In a summit communique posted on the OIC website on Friday, the 57-nation bloc reaffirmed its strong support for Baku, demanding “immediate, complete and unconditional withdrawal of the armed forces of Armenia from the Nagorno-Karabakh region and other occupied territories of Azerbaijan.”

“The Conference condemned in the strongest terms the continuous attacks carried out by the Armenian armed forces in the occupied territories of the Republic of Azerbaijan … The Conference supported Azerbaijan’s efforts in defeating these attacks and defending its peaceful population,” it said in a clear reference to the April 2 outbreak of fierce fighting along the Karabakh “line of contact.”

“The Conference stressed the necessity to further increase pressure on Armenia by political, economic and other coercive means in order to bring the aggressor in compliance with the OIC demands and decisions.
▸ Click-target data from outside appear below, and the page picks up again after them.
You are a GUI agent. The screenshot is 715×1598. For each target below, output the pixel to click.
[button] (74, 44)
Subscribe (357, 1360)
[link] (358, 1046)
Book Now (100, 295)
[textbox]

“The Conference decided to establish a Contact Group on the aggression of the Republic of Armenia against the Republic of Azerbaijan within the OIC at the level of Foreign Ministers and to convene its first meeting on the margins of Istanbul Summit,” added the statement.

Turkish Foreign Minister Mevlut Cavusoglu called for the creation of such a group on Tuesday at a ministerial meeting in Istanbul that preceded the summit.

It is not yet clear just how the “contact group” will seek to intervene in international efforts to end the Karabakh conflict which have long been spearheaded by the United States, Russia and France. Speaking at a news conference late on Thursday, Turkish President Recep Tayyip Erdogan reportedly scolded the three mediating powers for not siding with “our Azerbaijani brethren.”

Armenia is certain to oppose any OIC involvement in the Karabakh negotiation process. Deputy Foreign Minister Shavarsh Kocharian was quick to reject the Turkish proposal on Tuesday. Kocharian expressed hope that Muslim states “traditionally friendly” towards Armenia “will not succumb to Ankara’s provocations.”

Iran, the most important of those nations, appears to have not signed up to the OIC declaration which also contains strong anti-Iranian language proposed by Saudi Arabia. Iranian Foreign Minister Mohamad Javad Zarif condemned Riyadh when he visited Istanbul earlier this week.

Incidentally, Iran’s ambassador to Armenia, Seyyed Kazem Sajjad, met with Kocharian on Friday. A statement by the Armenian Foreign Ministry said the two men praised Armenian-Iranian relations and discussed “prospects for their development.” It said nothing about the OIC summit.

Iran has expressed serious concern at the Karabakh escalation but avoided publicly blaming either warring side.

Meanwhile, it remains to be seen whether OIC declaration was backed by Kazakhstan, Kyrgyzstan and Tajikistan. The Central Asian Muslim states also make up the Russian-led Collective Security Treaty Organization (CSTO) along with Russia, Belarus and Armenia. The latter has repeatedly criticized them for signing pro-Azerbaijani statements on Karabakh adopted by the OIC in the past.